Os empregados devem respeitar os moradores e visitantes, já que estão trabalhando para estes. Mas, isso não significa que podem mandar neles.
Terceirizadas
É comum que os condomínios contratem terceiros para realizar trabalhos para o condomínio. A regra geral é que a contratação é feita pelo síndico e este irá buscar aquela que se encaixe nos seus padrões de qualidade e preço desejados.
Entretanto, algumas questões devem ser consideradas:
1) O síndico contrata quem quiser e pelo preço/qualidade que achar melhor sempre? Não. O correto é que exista antes um critério de seleção que ele deve seguir. Este critério deve ser criado pelo Conselho, que irá fiscalizar o seu cumprimento. Caso não exista, o síndico deve demonstrar a transparência da sua contratação mostrando quais critérios foram usados. Isso deve ser apresentado para a Assembleia, como parte da sua Prestação de Contas anual.

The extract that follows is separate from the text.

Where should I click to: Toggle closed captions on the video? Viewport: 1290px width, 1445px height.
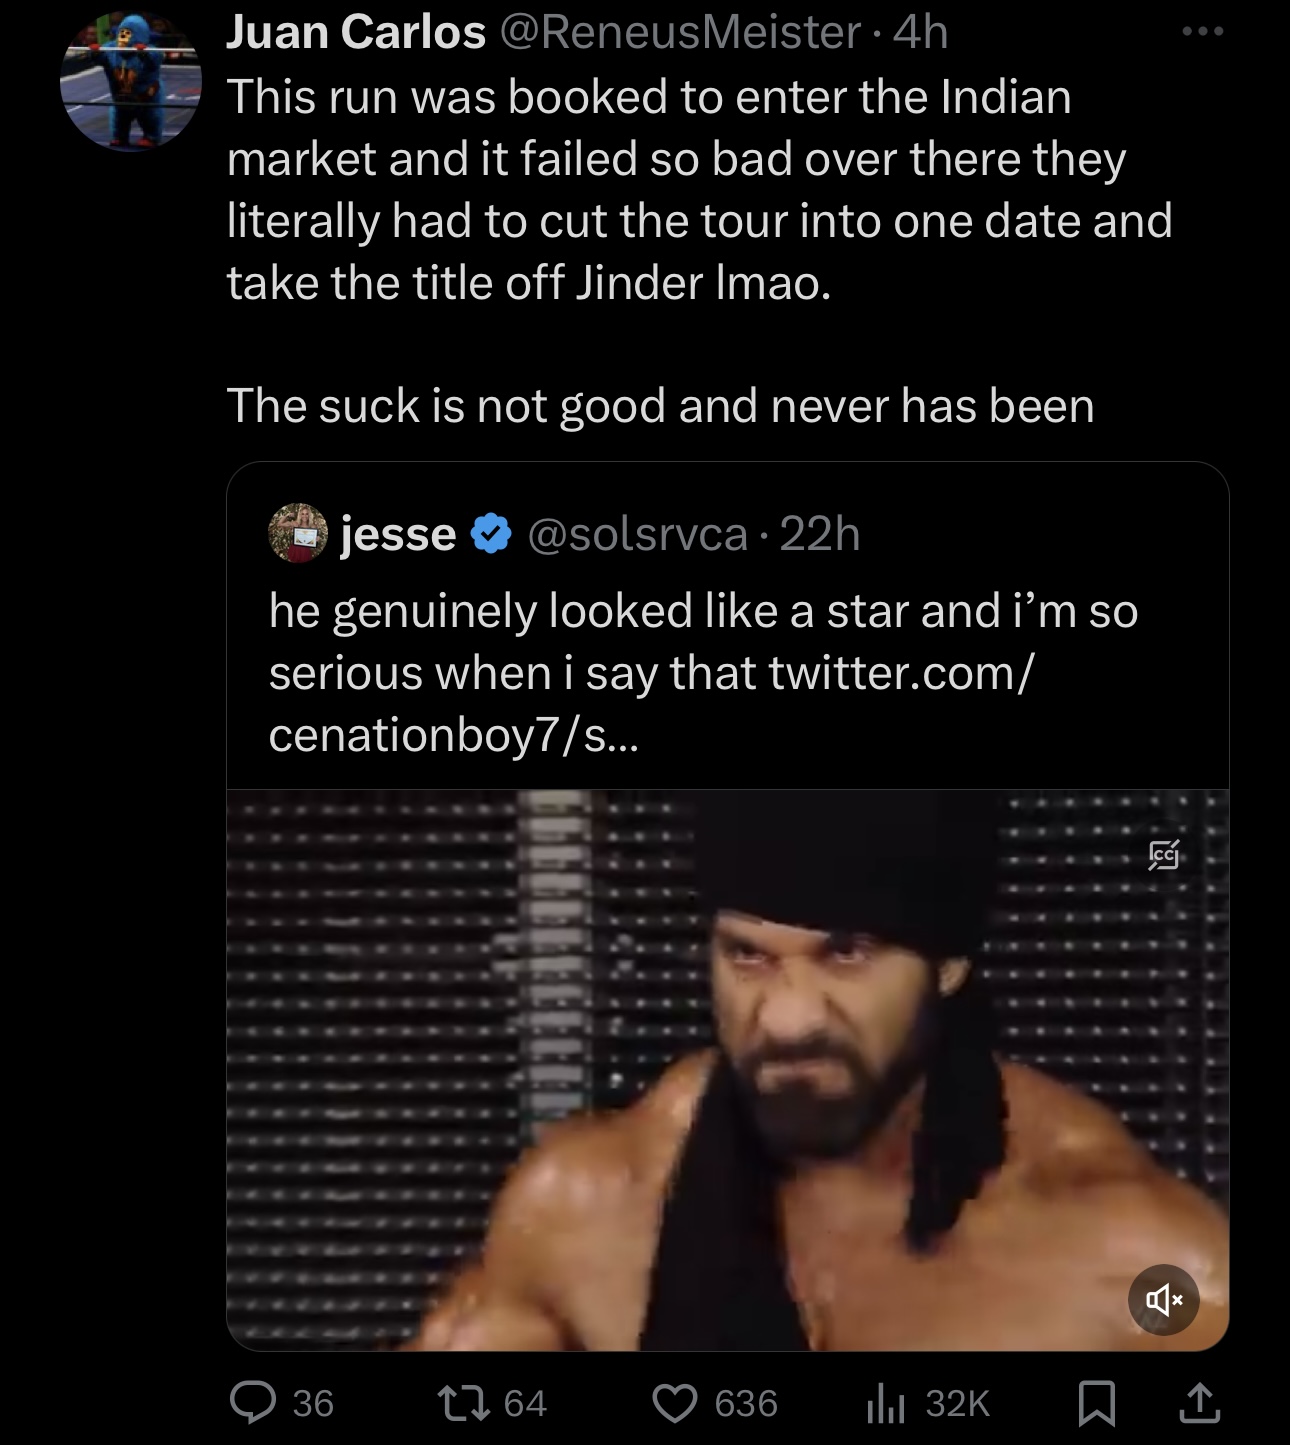pos(1163,855)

2) O síndico pode delegar tarefas para terceiros, inclusive para apoio administrativo? Sim, isso é previsto em Lei. Mas, quando se trata de Administradora, o que se nota é que o síndico troca a Administradora, mas não há explicação sobre porque trocou por outra. O que ocorre é que (segundo as decisões judiciais), como ele é o responsável pelos atos dos terceirizados (inclusive administradora), ele é quem tem o direito de escolher.
Parece complicado - sugerimos este artigo 'Escolha bem sua Administradora - palavra do auditor de condomínio'.
Conclusão
Como se vê, a organização hierárquica do condomínio é clara, mas tem pesos e contra-pesos. O seu funcionamento é muito parecido com uma empresa bem administrada.